Toxicity of p-chloroaniline in rats and mice.

p-Chloroaniline (PCA) was administered as PCA hydrochloride in water by gavage to groups of ten Fischer 344 rats and ten B6C3F1 mice of each sex for 13 wk. The doses, calculated as PCA rather than the hydrochloride salt, were 0, 5, 10, 20, 40 or 80 mg PCA/kg body weight/day for rats and 0, 7.5, 15, 30, 60 or 120 mg/kg body weight/day for mice. The vehicle controls were given deionized water by gavage. All male rats survived to the end of the studies. One of the ten female rats that received 80 mg PCA/kg died from unknown causes. The final body weights of rats that received 80 mg/kg were 16% lower than those of vehicle controls in the case of males and 4% lower in females. In mice, there was no mortality related to PCA administration. The final body weights of treated mice were similar to those of vehicle controls. In both rats and mice, no treatment-related effects on organ weights were observed at autopsy, except for a dose-related increase in spleen weight. The proportion of haemoglobin in the form of methaemoglobin was increased in dosed groups in both species and resulted in a secondary anaemia, the severity of which was dose related.
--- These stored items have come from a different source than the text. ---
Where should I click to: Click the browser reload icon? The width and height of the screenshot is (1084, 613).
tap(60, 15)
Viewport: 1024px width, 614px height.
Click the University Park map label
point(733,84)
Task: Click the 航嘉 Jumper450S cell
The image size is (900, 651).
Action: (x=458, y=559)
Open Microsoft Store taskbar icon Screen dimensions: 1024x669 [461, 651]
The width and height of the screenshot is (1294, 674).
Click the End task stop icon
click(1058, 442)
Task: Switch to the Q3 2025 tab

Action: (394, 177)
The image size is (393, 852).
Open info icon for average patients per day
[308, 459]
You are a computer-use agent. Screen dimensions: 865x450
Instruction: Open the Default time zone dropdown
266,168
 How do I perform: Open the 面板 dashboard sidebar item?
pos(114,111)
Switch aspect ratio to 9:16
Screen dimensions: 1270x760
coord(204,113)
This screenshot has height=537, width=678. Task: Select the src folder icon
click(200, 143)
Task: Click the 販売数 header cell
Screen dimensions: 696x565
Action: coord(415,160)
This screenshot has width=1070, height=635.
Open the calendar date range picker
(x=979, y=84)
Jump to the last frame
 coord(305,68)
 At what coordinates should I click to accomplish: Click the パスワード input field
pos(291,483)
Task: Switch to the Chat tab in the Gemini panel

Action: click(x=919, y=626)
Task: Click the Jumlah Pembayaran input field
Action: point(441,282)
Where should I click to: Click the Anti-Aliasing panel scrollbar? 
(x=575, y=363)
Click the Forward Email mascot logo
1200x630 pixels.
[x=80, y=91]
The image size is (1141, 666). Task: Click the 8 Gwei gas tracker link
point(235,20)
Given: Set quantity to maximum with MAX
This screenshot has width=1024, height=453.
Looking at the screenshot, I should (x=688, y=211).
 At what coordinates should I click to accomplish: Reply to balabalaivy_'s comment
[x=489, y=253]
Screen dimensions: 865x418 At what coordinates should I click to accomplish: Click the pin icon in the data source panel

Compound-related lesions observed histologically in rats and mice, included pigmentation (haemosiderin) in the kidney, spleen and liver and increased haematopoiesis in the liver and spleen and in the bone marrow (in rats but not mice), reflecting the response to the haemolytic anaemia and methaemoglobinaemia induced by PCA. It is concluded that the haematopoietic system is a target of PCA toxicity.